Statistics show that the equivalent of a level 3 vocational qualification is being achieved by 62 per cent of the German workforce compared with 49 per cent here.
Scottish Enterprise will launch a skills strategy to recommend a range of measures needed for Scotland to create a world-class skills base. There will also be the most comprehensive study yet on the Scottish labour market which will reveal the extent of the changes in working patterns and forecast how they will appear next century.
At the launch of Tayside Pathfinder, one of 12 UK pilots for the New Deal programme due to go nationwide in April, Donald Dewar, the Scottish Secretary, linked job opportunities to “social exclusion”. Mr Dewar said: “The New Deal initiative for 18 to 24-year-olds is the major element of our Welfare to Work policy. We are determined to tackle head on the evil of social exclusion. ”

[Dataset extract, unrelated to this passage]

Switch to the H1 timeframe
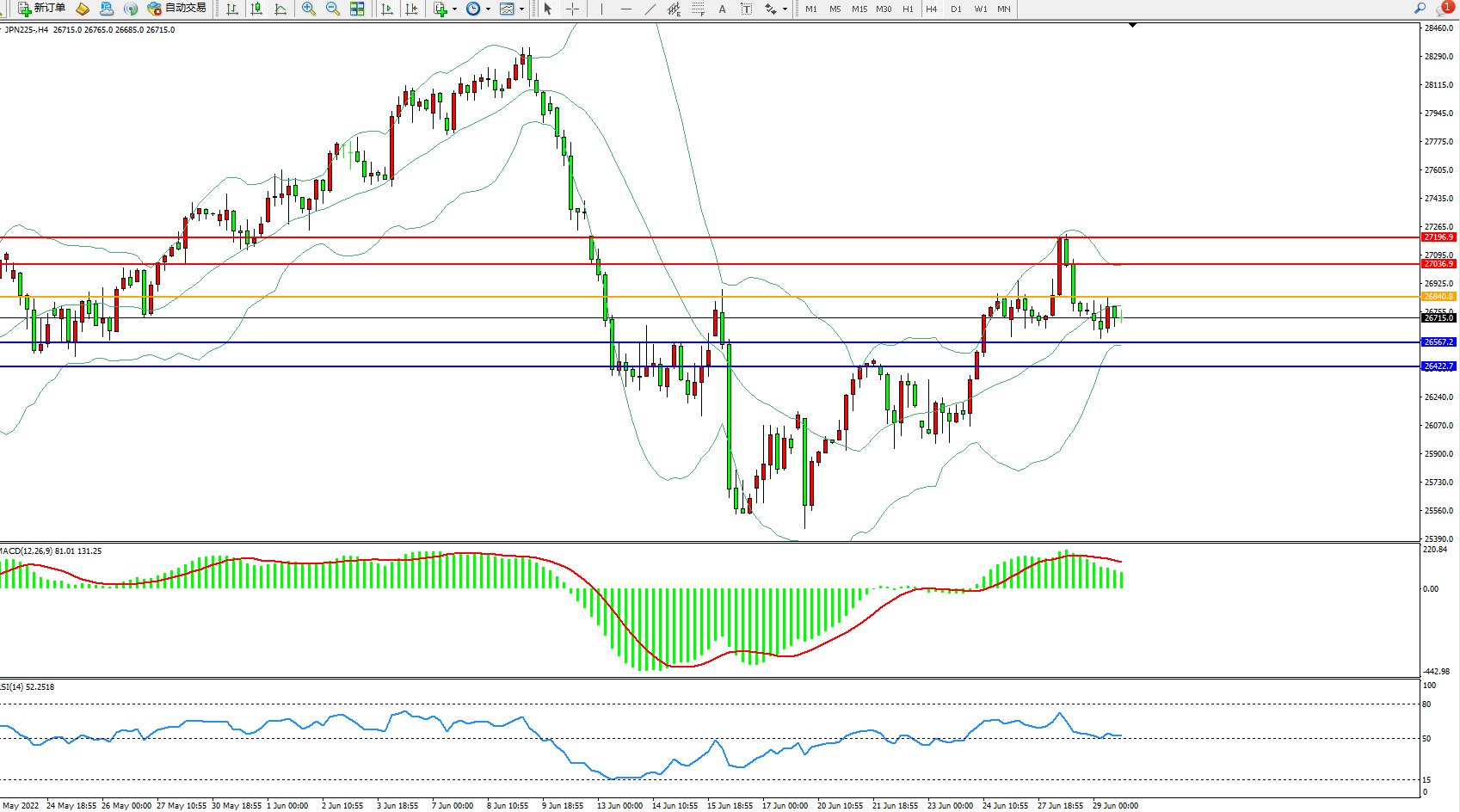1460x812 pixels. pyautogui.click(x=908, y=9)
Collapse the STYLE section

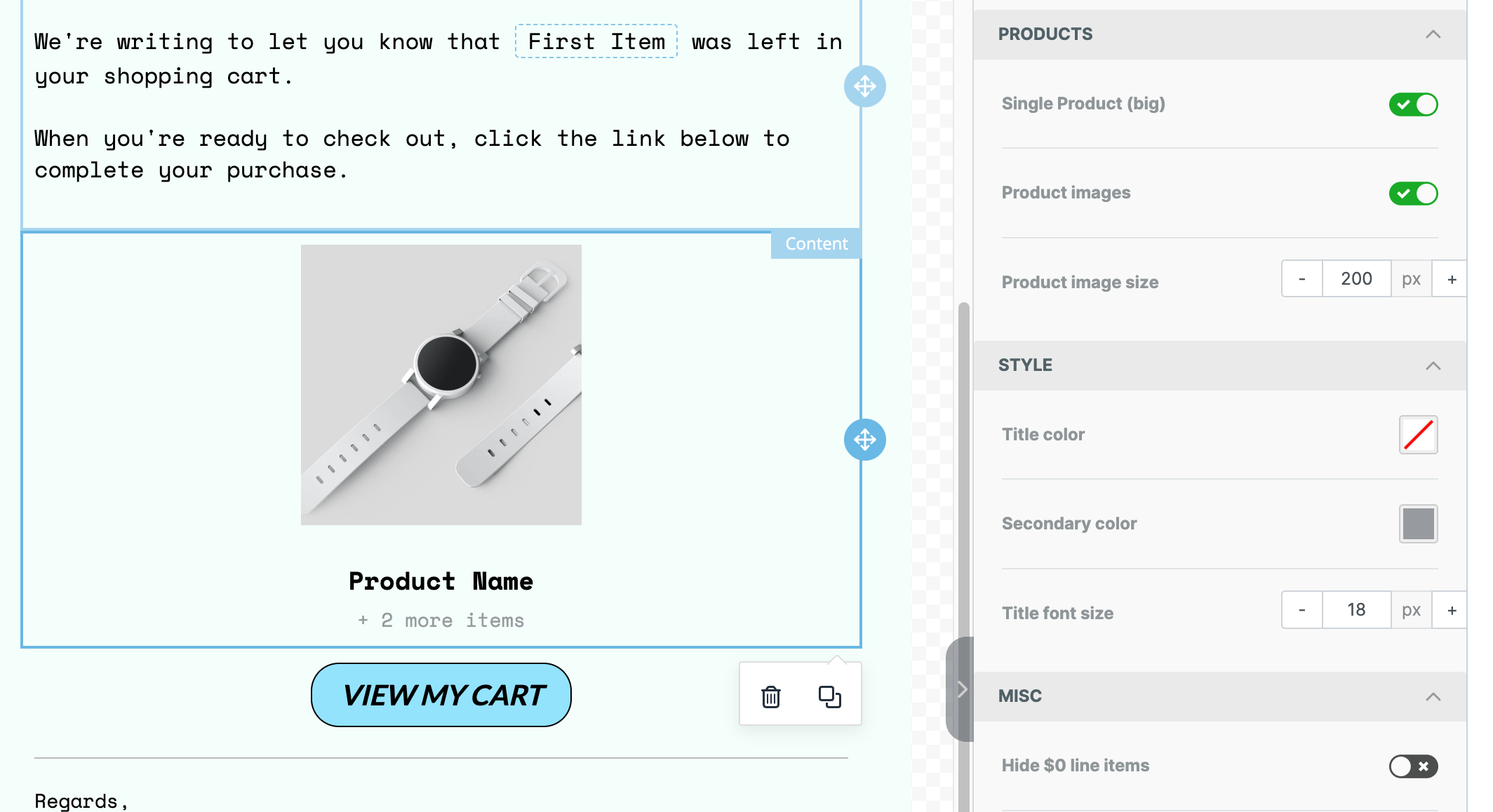[x=1433, y=365]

The Pounds 3 billion New Deal, funded by the one-off windfall tax on the profits of privatised utilities, is intended to help young people who have been unemployed for six months or more. Their options will be: a full-time or part-time job with at least one day a week for six months in education or training for accredited qualifications; or six months’ employment with either the environment task force or in the voluntary sector, again with education and training opportunities; or full-time education and training.
Employers taking part in the programme will be offered Pounds 60 a week for full-time jobs and Pounds 40 for those part-time. Brian Wilson, Education and Industry Minister, said he expected “the vast majority of employers” to pay participants more than Pounds 60. Mr Wilson denied claims of “a cheap labour scheme of short-term convenience”.
Gordon Brown, the Chancellor, said the Government was moving “from promise to achievement”. Unemployment among 18 to 24-year-olds was twice that of the rest of the population. In the Tayside Pathfinder area, 1,063 of the age-group had been unemployed for six months or more.
Mr Brown intends to extend the New Deal to single mothers, the disabled and long-term unemployed over 25 but would not be drawn on whether refusing work would be penalised. Young people who reject one of the four options face having benefits withdrawn.